In the United Kingdom, Medical Laboratory Professionals Gather to Explore Disruptive Diagnostic Technology, ISO 15189, and How Labs Can Add Value
In Birmingham, England pathologists and medical laboratory professionals gathered for the 13th Annual Frontiers in Laboratory Medicine (FiLM) conference. The hot topics were new quality management standards for labs in the UK, innovative ways to improve utilization of clinical laboratory tests, and how first mover laboratories in the United Kingdom are using such disruptive technologies as digital pathology and MALDI-TOF mass spectrometry. Currently, medical laboratories in the United Kingdom are adapting to changes in accreditation and external quality assurance (EQA—known as proficiency testing in the United States). By 2018, all labs in the UK will need to be accredited to the standards of ISO 15189: Medical Laboratories. As this happens, the United Kingdom will join a growing list of nations that now use ISO 15189 as a basis for licensure and accreditation of histopathology and medical laboratories.
Britain Set to Approve Technique to Create Babies from 3 People
Despite warnings that a new ethical threshold was being crossed, British lawmakers on Tuesday voted to allow the in vitro creation of babies using the DNA of three people, a procedure that could prevent the inheritance of genetic diseases.
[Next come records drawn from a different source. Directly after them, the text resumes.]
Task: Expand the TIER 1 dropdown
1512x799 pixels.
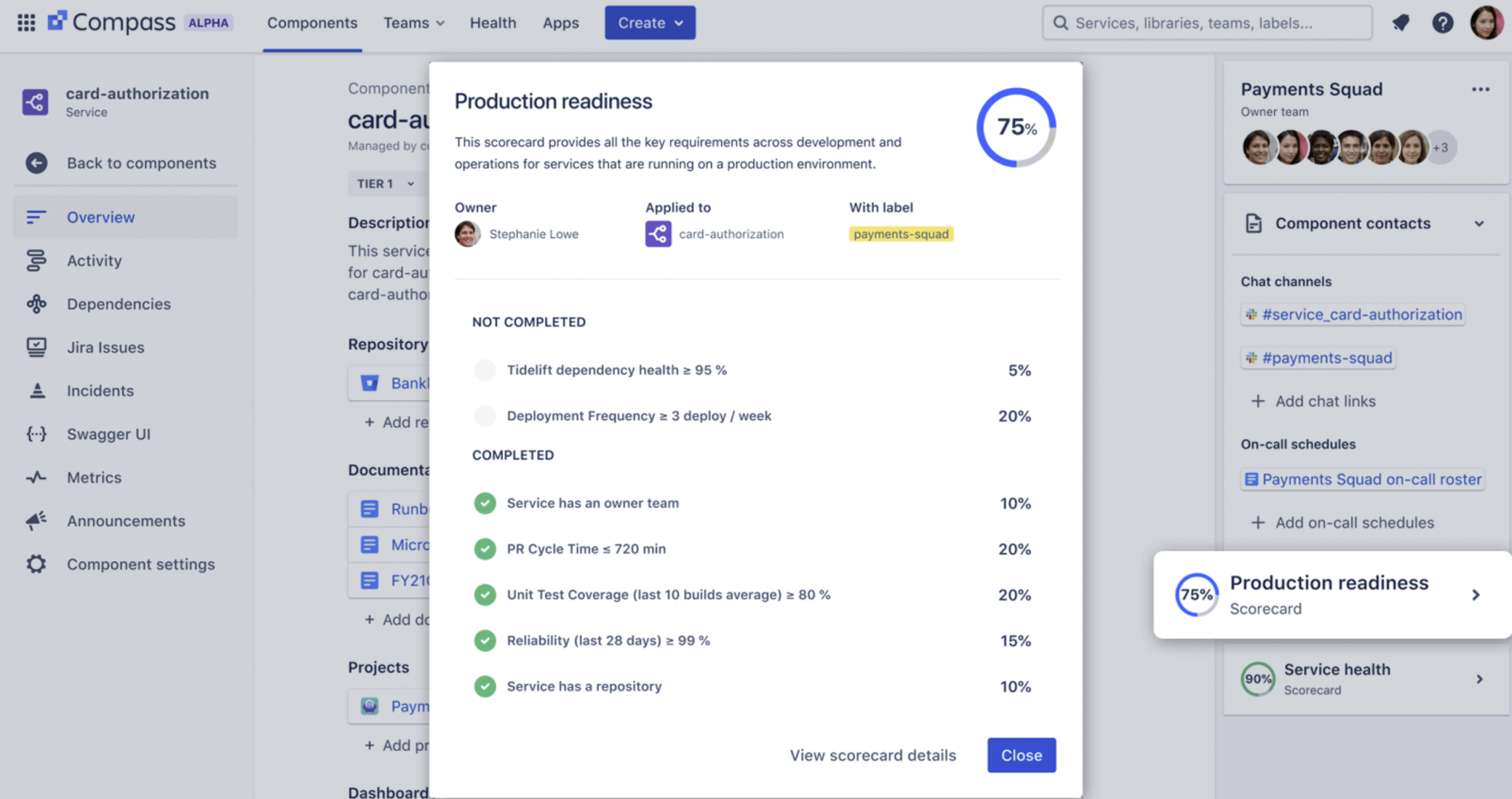Action: pyautogui.click(x=385, y=183)
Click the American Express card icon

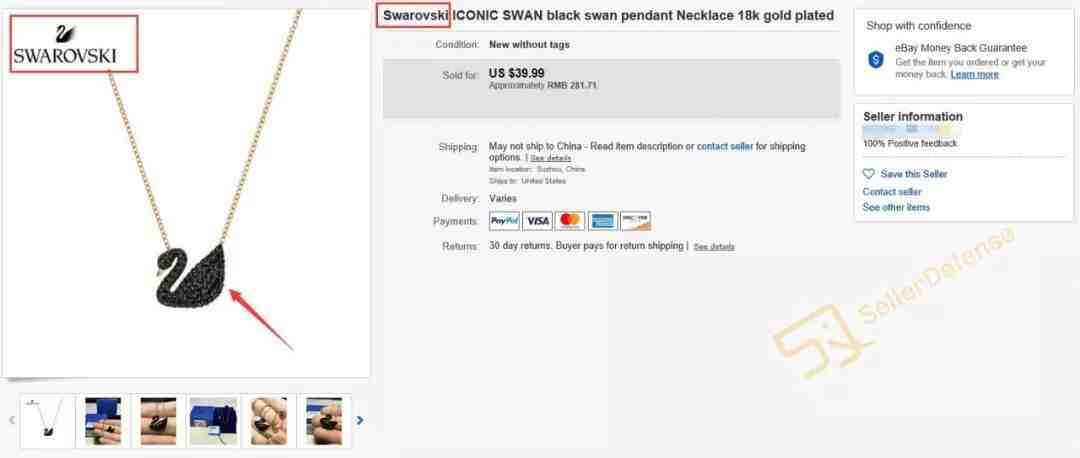[x=603, y=221]
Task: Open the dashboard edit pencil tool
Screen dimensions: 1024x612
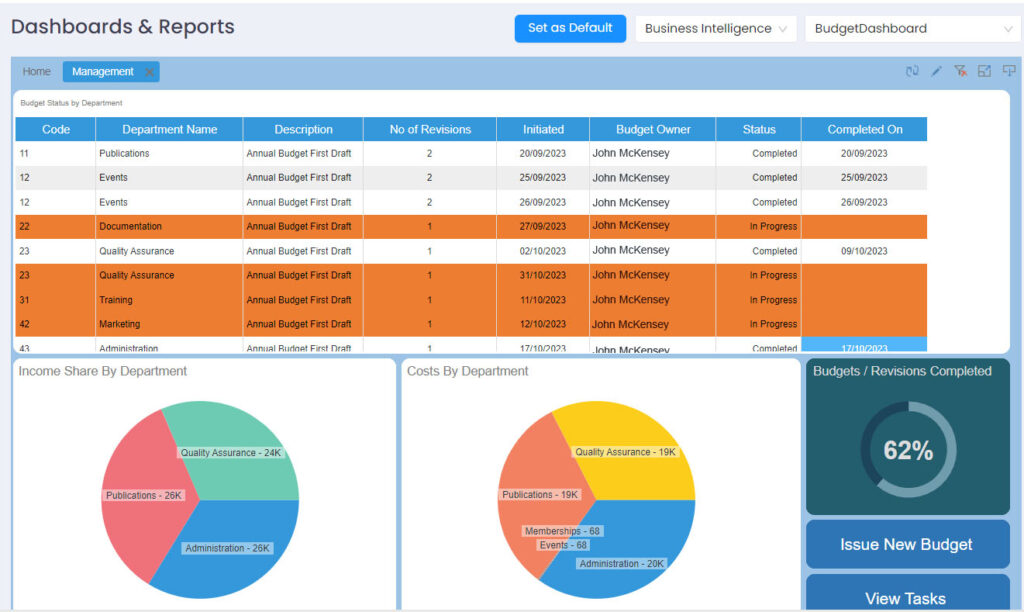Action: coord(936,71)
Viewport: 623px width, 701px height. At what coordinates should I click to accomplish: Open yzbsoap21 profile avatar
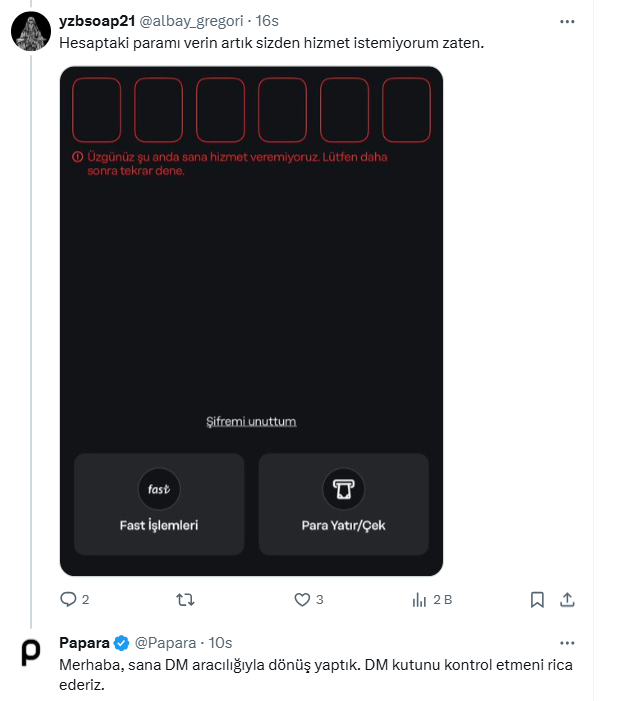point(31,31)
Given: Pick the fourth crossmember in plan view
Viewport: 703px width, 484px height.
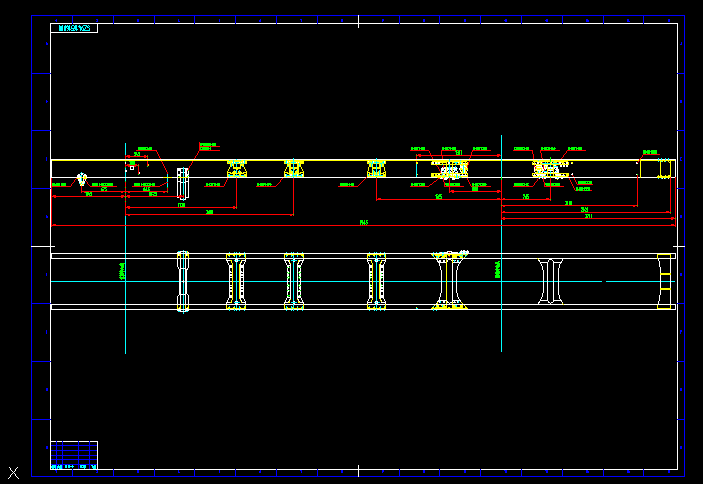Looking at the screenshot, I should click(x=377, y=282).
The move would make Britain the first country to authorize an in vitro fertilization technique that involves altering a human egg or embryo before transferring it to the womb. The issue provoked fierce debate, with some opponents likening the procedure to genetic modification and arguing that it would open the way to the creation of so-called designer babies.

Disclaimer- The information provided in this news digest is intended only to be general summary information. It does not represent the official position of the Centers for Disease Control and Prevention and is not intended to take the place of applicable laws or regulations.